Ideologische Risse. Über das erste halbe Jahr des Gazakriegs, vom 7. Oktober 2023 bis zum März 2024, reichen die in sechs Teile gegliederten Aufzeichnungen dieses Journals der Gedanken, Beobachtungen, Reflexionen, Skizzen, Episoden, Geschichten und Fragen aus dem niemals normalen Alltag.

Was kauft man auf Vorrat ein, wo findet man schnell Schutz, wenn die Sirenen heulen, wo Rat und Trost, da doch die Familie ideologisch zerrissen scheint? Militant und siegessicher der Bruder, kämpferisch die Mutter, eine Zionistin vom alten Schlag, ganz auf ihrer Linie die fast erwachsene Tochter, während sich der nur am Fußball interessierte Teenager- Sohn total zurückzieht und die nicht jüdische Ehefrau in einer englischen Kirche Abschied von ihrer mit über 100 Jahren verstorbenen polnischen Großmutter nimmt.
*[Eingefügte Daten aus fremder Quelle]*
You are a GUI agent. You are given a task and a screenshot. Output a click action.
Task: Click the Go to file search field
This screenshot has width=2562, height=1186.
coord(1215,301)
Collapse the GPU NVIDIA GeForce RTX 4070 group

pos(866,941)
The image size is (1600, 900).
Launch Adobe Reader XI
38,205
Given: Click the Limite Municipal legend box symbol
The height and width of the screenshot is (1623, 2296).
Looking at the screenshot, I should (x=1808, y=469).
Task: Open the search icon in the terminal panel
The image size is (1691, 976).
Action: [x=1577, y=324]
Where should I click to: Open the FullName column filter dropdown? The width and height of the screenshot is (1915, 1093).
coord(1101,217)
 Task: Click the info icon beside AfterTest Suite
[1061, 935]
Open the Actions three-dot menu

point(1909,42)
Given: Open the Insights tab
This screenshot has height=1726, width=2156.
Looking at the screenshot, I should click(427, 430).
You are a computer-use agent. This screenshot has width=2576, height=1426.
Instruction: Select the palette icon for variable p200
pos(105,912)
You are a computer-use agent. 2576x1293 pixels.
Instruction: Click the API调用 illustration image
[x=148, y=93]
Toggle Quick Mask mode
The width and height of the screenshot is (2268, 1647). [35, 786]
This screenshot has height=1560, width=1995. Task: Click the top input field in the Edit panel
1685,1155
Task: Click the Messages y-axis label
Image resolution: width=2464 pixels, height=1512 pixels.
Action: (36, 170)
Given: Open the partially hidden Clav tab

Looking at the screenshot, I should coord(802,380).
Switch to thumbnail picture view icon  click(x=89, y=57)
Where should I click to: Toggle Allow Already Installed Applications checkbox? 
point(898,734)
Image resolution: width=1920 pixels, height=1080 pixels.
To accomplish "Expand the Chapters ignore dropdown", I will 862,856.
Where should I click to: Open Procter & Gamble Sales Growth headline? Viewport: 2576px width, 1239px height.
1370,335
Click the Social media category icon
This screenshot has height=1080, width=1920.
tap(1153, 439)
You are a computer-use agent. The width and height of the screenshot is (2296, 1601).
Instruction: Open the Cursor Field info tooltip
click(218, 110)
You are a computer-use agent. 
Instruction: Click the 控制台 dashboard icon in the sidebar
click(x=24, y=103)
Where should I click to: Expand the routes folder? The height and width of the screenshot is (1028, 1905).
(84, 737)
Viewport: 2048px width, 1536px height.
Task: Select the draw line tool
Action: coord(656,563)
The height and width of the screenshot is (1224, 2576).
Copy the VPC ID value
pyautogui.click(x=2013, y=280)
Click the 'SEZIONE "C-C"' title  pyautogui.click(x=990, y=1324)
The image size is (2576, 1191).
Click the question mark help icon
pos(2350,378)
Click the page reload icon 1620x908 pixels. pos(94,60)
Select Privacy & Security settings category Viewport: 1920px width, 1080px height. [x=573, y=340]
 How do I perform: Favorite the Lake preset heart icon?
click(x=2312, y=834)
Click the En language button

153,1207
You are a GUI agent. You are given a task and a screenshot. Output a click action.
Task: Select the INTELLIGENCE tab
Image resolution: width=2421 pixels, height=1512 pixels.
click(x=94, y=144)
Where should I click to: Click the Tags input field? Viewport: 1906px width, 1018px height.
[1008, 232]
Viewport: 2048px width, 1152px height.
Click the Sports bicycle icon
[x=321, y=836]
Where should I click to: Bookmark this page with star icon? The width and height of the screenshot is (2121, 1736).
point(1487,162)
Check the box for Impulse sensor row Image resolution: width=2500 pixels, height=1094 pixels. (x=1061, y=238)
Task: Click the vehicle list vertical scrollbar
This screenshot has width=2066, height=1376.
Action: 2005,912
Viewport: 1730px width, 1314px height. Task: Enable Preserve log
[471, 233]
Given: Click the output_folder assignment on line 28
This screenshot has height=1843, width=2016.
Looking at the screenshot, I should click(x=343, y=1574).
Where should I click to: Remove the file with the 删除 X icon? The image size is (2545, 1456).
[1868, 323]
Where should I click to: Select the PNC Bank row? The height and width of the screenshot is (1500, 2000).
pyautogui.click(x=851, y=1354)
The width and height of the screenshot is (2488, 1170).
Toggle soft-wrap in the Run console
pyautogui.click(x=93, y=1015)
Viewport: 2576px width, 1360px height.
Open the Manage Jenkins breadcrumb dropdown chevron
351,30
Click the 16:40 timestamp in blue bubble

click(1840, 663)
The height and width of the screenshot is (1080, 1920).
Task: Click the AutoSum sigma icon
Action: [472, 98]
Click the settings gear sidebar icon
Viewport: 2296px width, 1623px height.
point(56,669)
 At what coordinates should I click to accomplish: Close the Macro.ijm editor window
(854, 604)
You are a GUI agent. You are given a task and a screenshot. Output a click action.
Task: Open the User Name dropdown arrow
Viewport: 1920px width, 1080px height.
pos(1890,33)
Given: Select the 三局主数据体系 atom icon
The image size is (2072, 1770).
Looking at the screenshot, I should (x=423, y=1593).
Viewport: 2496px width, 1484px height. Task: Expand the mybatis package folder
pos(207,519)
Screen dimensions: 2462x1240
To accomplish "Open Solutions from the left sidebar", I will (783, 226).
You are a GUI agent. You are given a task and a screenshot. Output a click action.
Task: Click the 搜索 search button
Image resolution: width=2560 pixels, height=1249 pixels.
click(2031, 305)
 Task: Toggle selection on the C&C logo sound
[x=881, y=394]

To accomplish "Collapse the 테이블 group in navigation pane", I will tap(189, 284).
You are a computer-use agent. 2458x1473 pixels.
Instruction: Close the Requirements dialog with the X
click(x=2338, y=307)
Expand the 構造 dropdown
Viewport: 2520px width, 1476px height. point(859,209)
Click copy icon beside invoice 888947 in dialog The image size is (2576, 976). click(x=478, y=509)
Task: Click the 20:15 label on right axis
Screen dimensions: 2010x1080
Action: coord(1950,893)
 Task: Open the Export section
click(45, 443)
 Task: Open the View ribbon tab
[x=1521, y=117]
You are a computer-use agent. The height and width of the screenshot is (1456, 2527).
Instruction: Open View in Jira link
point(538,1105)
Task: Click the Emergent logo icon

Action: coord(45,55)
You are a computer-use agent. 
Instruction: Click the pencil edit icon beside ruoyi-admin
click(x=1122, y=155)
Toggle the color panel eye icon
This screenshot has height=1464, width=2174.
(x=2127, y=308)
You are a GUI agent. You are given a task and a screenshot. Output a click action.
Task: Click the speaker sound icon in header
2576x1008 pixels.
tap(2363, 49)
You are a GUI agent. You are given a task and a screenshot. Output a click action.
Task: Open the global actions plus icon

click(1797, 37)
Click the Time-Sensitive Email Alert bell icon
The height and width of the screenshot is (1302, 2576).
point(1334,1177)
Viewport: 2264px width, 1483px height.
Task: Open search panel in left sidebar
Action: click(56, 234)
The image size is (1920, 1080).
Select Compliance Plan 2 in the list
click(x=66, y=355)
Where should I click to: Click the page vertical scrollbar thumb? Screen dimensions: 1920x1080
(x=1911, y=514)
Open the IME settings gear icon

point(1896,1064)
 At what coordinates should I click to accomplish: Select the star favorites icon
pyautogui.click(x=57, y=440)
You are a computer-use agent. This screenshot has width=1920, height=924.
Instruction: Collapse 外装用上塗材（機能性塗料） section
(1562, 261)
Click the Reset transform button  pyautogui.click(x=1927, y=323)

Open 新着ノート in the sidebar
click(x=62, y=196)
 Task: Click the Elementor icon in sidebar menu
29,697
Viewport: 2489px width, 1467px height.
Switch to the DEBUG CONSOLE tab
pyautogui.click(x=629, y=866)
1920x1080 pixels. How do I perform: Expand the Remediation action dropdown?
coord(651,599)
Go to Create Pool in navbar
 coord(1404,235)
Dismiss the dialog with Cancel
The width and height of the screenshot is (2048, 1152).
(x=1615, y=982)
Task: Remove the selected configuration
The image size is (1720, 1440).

„Was, wenn wir […] am Ende einfach
nicht klug sind?“

Nachrufe zu verfassen auf die über tausend Tote, gehört übrigens zu einer der Freiwilligen-Tätigkeiten, zu denen Schreibende aufgerufen werden. Mishani hilft stattdessen bei der Salaternte in einem Moschaw und schneidet sich dabei die Finger blutig. „Jetzt bist du kriegsversehrt“, meint er selbstironisch, er, der als Rekrut den Militärdienst zur Schande seiner Familie abgebrochen hatte. Pazifismus kann man es wohl nicht nennen, aber Mishanis grundsätzliche Skepsis an Frieden durch Mittel des Krieges wird durchgehend spürbar. Empathisch sich auch die andere, also die palästinensische Seite und ihre Geschichte vorzustellen, betrachtet er als „die Aufgabe der Literatur“. Zweifel, ob sein unheroisches Buch auf Hebräisch zu lesen sein wird, erscheinen also nicht ganz unangebracht. Viel besorgniserregender sind aber seine dunklen, oft fast nur nebenbei ans Licht drängenden Nachtgedanken. „Ich habe Angst, dass wir auf dem Weg in den Untergang sind.“ Oder: „Was, wenn wir entgegen allem, was wir von selbst denken, am Ende einfach nicht klug sind?“

Hilflosigkeit und Ohnmacht eines Bürgers, dessen Klugheit zwangsläufig ausgelagert ist an Mächte wie Netanjahu oder den amerikanischen Präsidenten, spiegeln sich über die Seiten eines Bandes, der sich einreiht in die mittlerweile zahlreichen Publikationen über die schicksalhafte Zeitenwende, die alles verändert hat. Den vielen bereits bekannten Aspekten fügt Dror Mishani die Facette von der „lebensrettenden“ Kraft der Literatur hinzu. Aus seinem „Fenster ohne Aussicht“ auf die Rückseite des Hauses, in dem Ben Gurion 1948 den Staat Israel ausgerufen hat, beantwortet er sich seine Frage, ob die Beschäftigung mit Literatur „jetzt überhaupt noch einen Sinn hat“ mit einem „Ja“.